孙维梓 译
作为福尔摩斯的老朋友,华生医生当然是可以不经招呼而迳自登门造访的。不过进门时福尔摩斯正在拉着小提琴,于是华生又故意地干咳了几声,使这位赫赫有名的大侦探微微皱了下眉头。
“近况怎样,福尔摩斯?”华生又不禁问道。
“糟透了,华生,客人们老是不让我安宁……”
“客人们?”华生根本没察觉对方言语中的讥讽,漫不经心地反问了一句。接着马上嚷道:“福尔摩斯,我得告诉您,生活中的巧合有时真是不可思议的。”
“是吗?我恐怕非得同意这一点不可,”福尔摩斯瞟了一眼华生,“每当我一拿起琴弓,您就来了,还在旁干咳着,这还不是巧合吗?”
“您说什么呀!”华生摆了下手说,“我要讲的事情比这有趣得多!因为我昨天晚上刚从大西洋彼岸归来……”
“而且您大概又在什么地方破了一件什么奇案了?”福尔摩斯不动声色地接着说。
“在您看来,这是完全不可能的?”华生有点泄气并朝安乐椅上一坐。
“岂敢岂敢,我相信您的故事一定十分有趣。”
“噢,不错!”华生的劲头又来了,“我想这件事就连您也会想听的。”
“希望如此。”福尔摩斯用火钩通了一下壁炉,在椅子上坐下并朝烟斗里装满烟丝。
“您知道,不久前我应邀去美国洛杉矶参加国际法医代表大会,”华生开始叙述,“在那儿耽搁了大约一个星期,而且每天都在同一家饭店里用餐。那儿的顾客真不少,去观察这些顾客——简直是一种乐趣,对我这样的法医和经常与罪犯打交道的人来说更是如此。有一次就碰上了下面这件事:
“有三个美国小伙子喝得醉醺醺的,想寻欢作乐一番。他们在餐厅尽头一根巨大的直径有一米半的圆柱子上面用嚼过的胶姆糖粘住一枚银币,然后各人拔出柯尔特消声手枪来比准头,看谁的枪法高强。
“在圆柱后面正好有对情侣在饮鸡尾洒,姑娘的脸我见不着——她背对着我坐的,我只注意到她那一头迷人的秀丽黑发。当然对于情侣来说找这样的地方进餐十分自然,坐在圆柱后面就象躲在堡垒里面一样安全,从正面别人根本看不见他俩。
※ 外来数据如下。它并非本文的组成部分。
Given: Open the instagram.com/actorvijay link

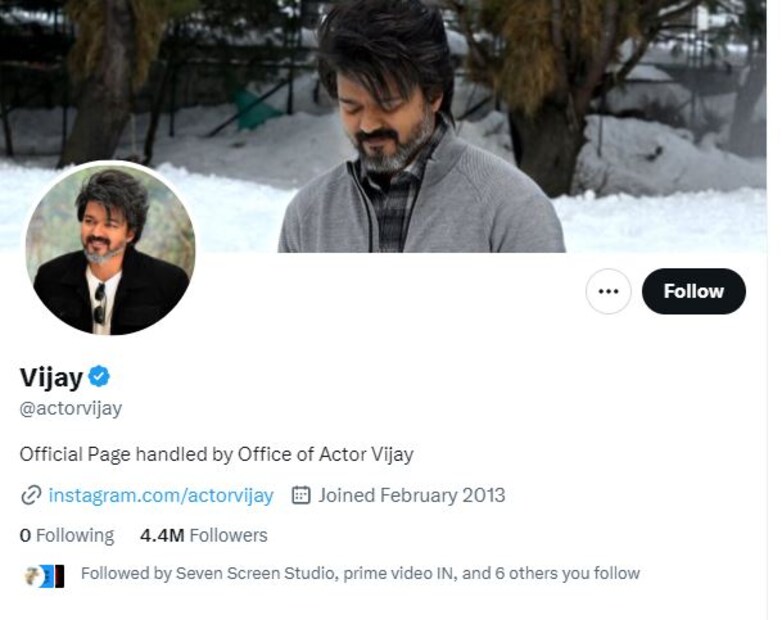Looking at the screenshot, I should pyautogui.click(x=161, y=495).
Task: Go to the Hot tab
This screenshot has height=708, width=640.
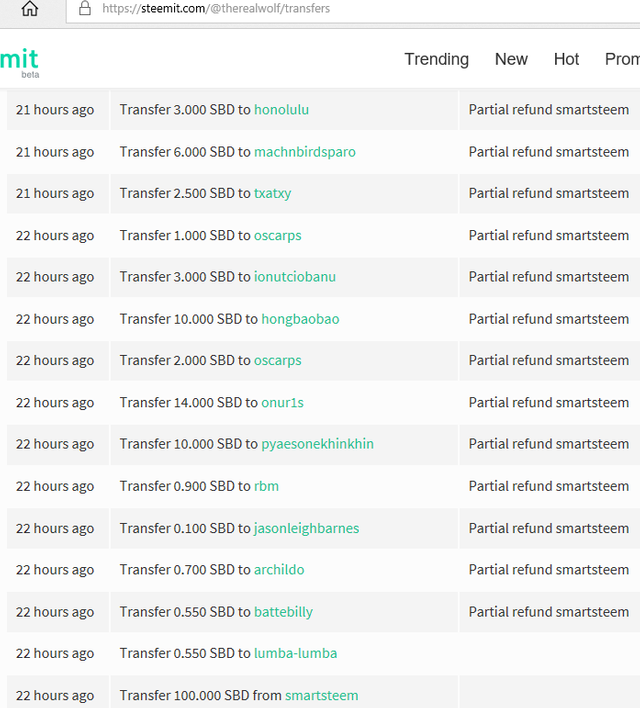Action: click(x=566, y=59)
“饭店里的人起初并没注意到那枪声,就连我也没发觉有什么异常。但突然间圆柱后面的姑娘发出一声惨叫并慢慢倒下地去,她的白色长裙上面血迹斑斑,不知怎的警察已经来到了现场并抓住了那群小伙子。我急忙去抢救那位受伤者,万幸的是,她只是暂时的休克过去。子弹打碎的正好是她手中的高脚杯,只不过那里面的红酒溅了她一身而已。当这位女郎——也就是克蕾丝小姐——苏醒过来以后,她辨认出开枪人中有一个叫汤姆·诺伊斯的可能与她有仇,诺伊斯曾苦苦追求过她,但被她坚决拒绝了。警方由此提出了情杀的怀疑。”
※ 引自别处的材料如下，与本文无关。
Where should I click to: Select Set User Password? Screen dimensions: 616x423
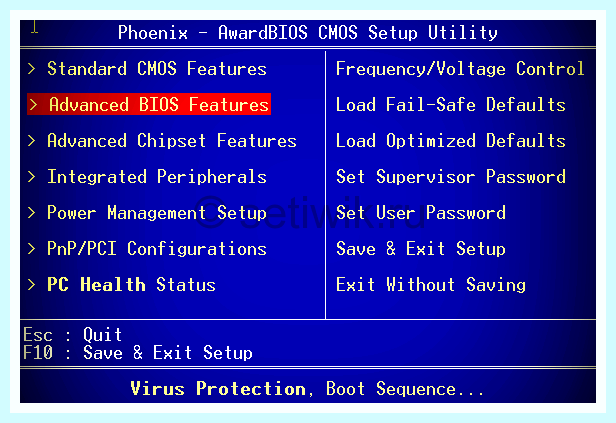tap(421, 213)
“请问,华生医生,”福尔摩斯扔了块木柴到即将熄灭的壁炉中去,又夹了块木炭来点燃烟斗,“您说的这场……事故有什么出奇之处吗?”
“我早就知道您也会这样想的,”华生医生有点悻悻然,“老实说,警察当时也给弄糊涂了,如果不是我也在场的话……因为那些小伙子都一口咬定说根本不知道柱子后面会有人坐着。他们极为振振有词地说,无论如何从他们所在地射击,子弹是绝无可能射中那姑娘的,就连子弹反弹的可能性都没有,因为那圆柱正挡在中间,所以警方没有理由提出故意谋杀的指控。”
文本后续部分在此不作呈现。